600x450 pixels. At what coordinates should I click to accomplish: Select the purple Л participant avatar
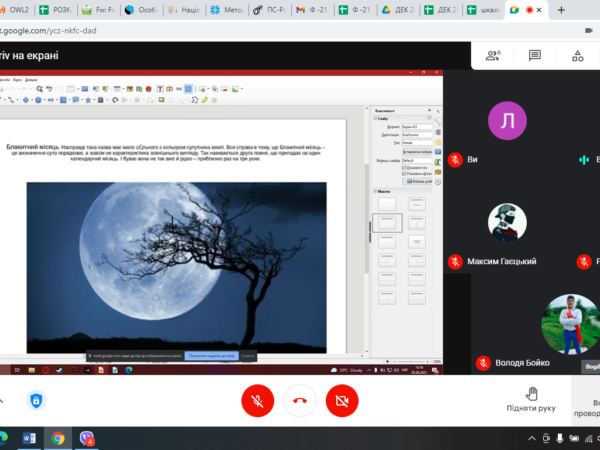pos(508,121)
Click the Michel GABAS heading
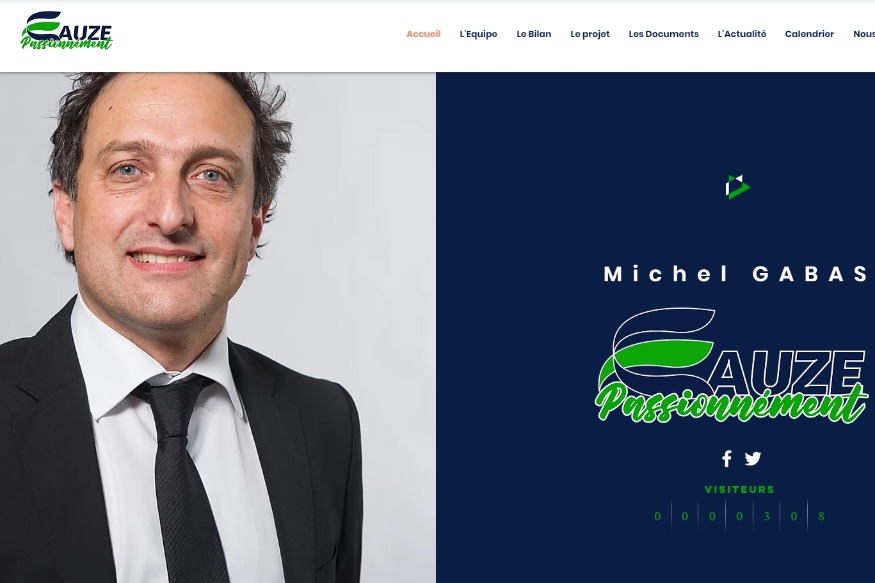The height and width of the screenshot is (583, 875). click(x=737, y=274)
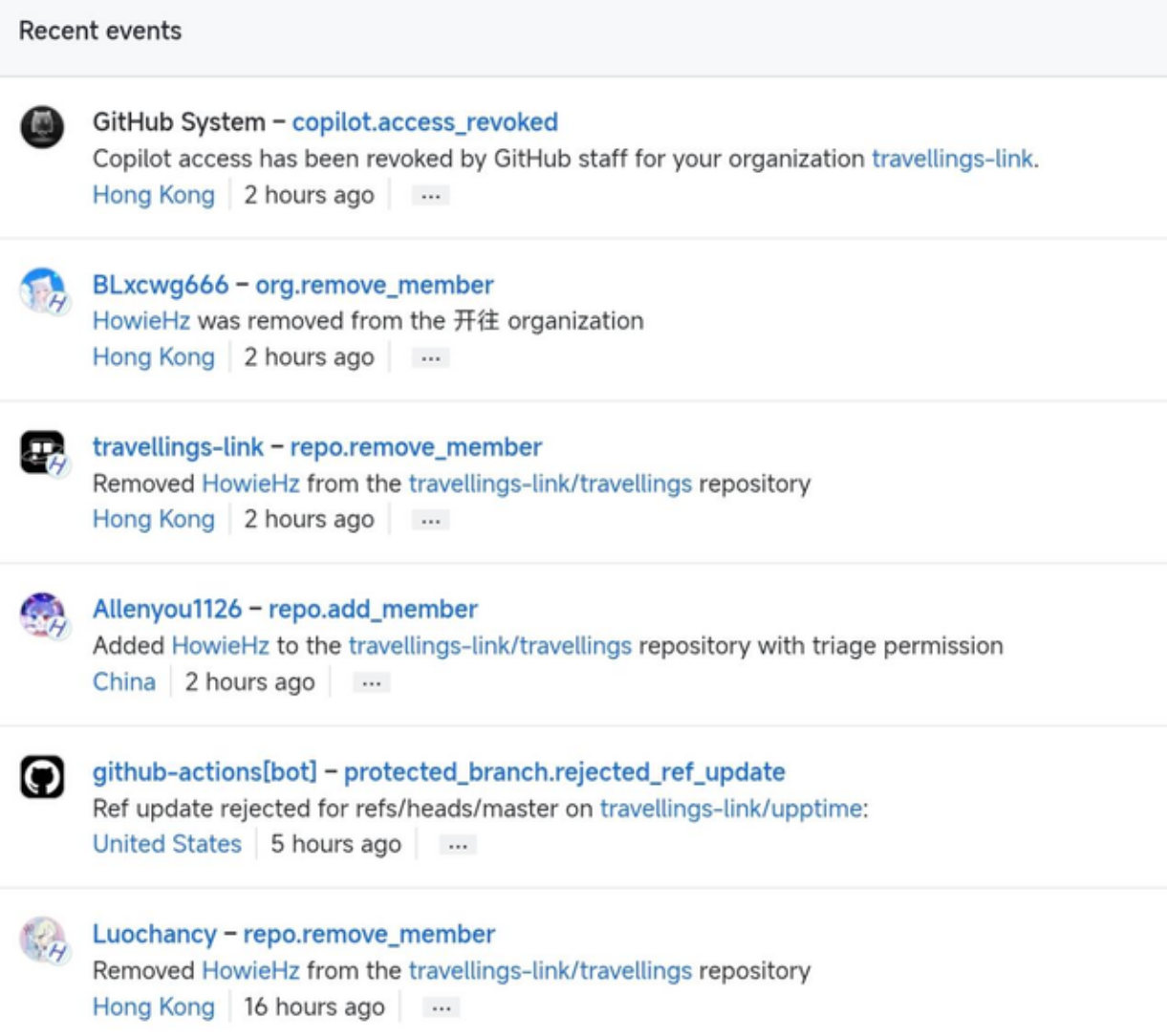The width and height of the screenshot is (1167, 1036).
Task: Open HowieHz link in org.remove_member event
Action: [141, 321]
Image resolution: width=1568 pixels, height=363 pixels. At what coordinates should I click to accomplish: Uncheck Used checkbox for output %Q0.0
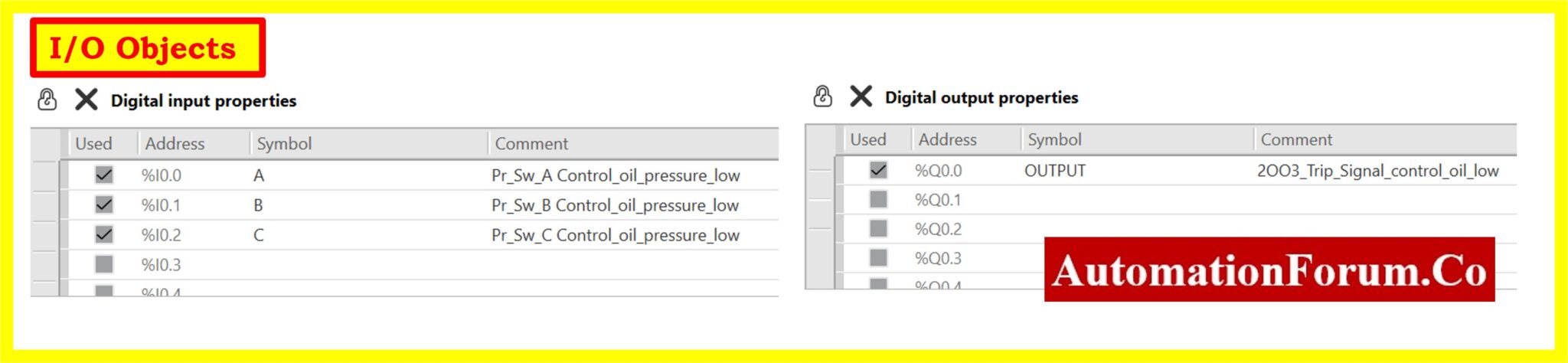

REQUIRED ACTION: Pictures are to be excluded; the records themselves are to be reproduced exactly.

RESULT BELOW:
600x450 pixels. At what coordinates should I click to accomplish: Select the purple Л participant avatar
pos(508,121)
Click the Michel GABAS heading
The height and width of the screenshot is (583, 875). click(x=737, y=274)
The width and height of the screenshot is (1167, 1036).
Task: Open HowieHz link in org.remove_member event
Action: [141, 321]
Image resolution: width=1568 pixels, height=363 pixels. At what coordinates should I click to accomplish: Uncheck Used checkbox for output %Q0.0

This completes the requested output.